See the C++ code parallized using MPI

3x3 Domain seperation using 9 MPI processes

Multi Node Optimization using MPI and AVX

See the C++ code parallized using MPI and AVX

On the Meluxina supercomputer, the code was run with a domain size of 8192x8192 on 16 nodes featuring 2048 MPI processes (Hyperthreading turned off). The program took 16.5 seconds to converge.

GPU Implementation using CUDA

A CUDA implementation of the Jacobi iteration can be done relatively easily. As a GPU has a large number of cores, the Jacobi iteration can be parallelized by assigning each thread to a single point in the domain. Of course, such a simple implementation would is not very efficient but it is a good starting point. For a more in depth view into CUDA optimizations see the CNN CUDA project.

__global__
void jacobi(double *v, double *vp, double *f, int X, int Y){
	int tid = threadIdx.x + blockIdx.x* blockDim.x;
	// if(tid >= X*Y) return;
	int x = tid % X;
	int y = tid / X;
	if(x == 0 || y == 0 || y >= Y-1 || x >= X-1) return;
    vp[y*X+x] = -0.25 * (f[y*X+x] - (v[X*y+x+1] + v[X*y+x-1] + v[X*(y+1) + x  ] + v[X*(y-1) + x  ]));
}

The problem is calculating the error, which requires a reduction operation. To make this easier, we can use the Thrust library.

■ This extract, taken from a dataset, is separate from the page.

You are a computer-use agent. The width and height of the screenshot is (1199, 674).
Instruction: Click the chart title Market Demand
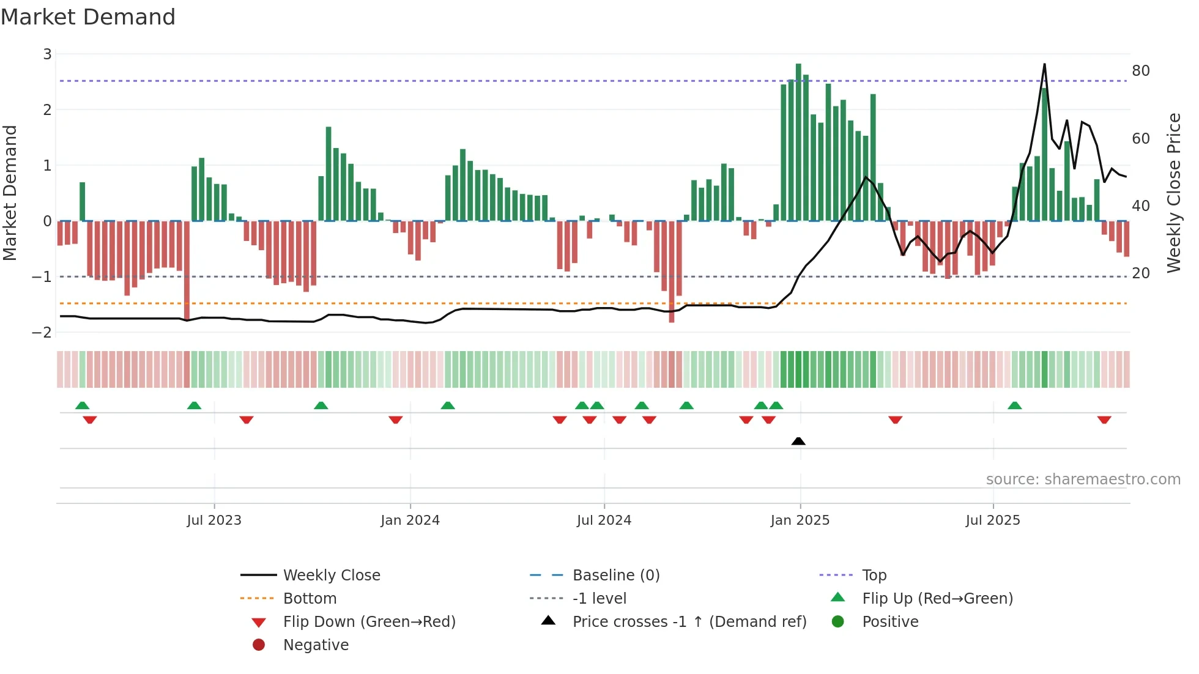click(x=88, y=17)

For an example of a reduction operation using CUDA, see the CNN CUDA project.

e = thrust::transform_reduce(&ds_thrust[0], &ds_thrust[nx * ny],absolute_value<double>(), (double) 0.0, thrust::maximum<double>());
double w = thrust::transform_reduce(&v_thrust[0], &v_thrust[nx * ny],absolute_value<double>(), (double) 0.0, thrust::plus<double>());

Alternative Iteration Algorithms

Instead of trying to optimize the Jacobi iteration, one can simply make use of other algorithms like by using the improved convergence of the Gauss iteration. As the goal of this project was to explicitly optimize the Jacobi iteration, the Gauss iteration will not be further discussed here.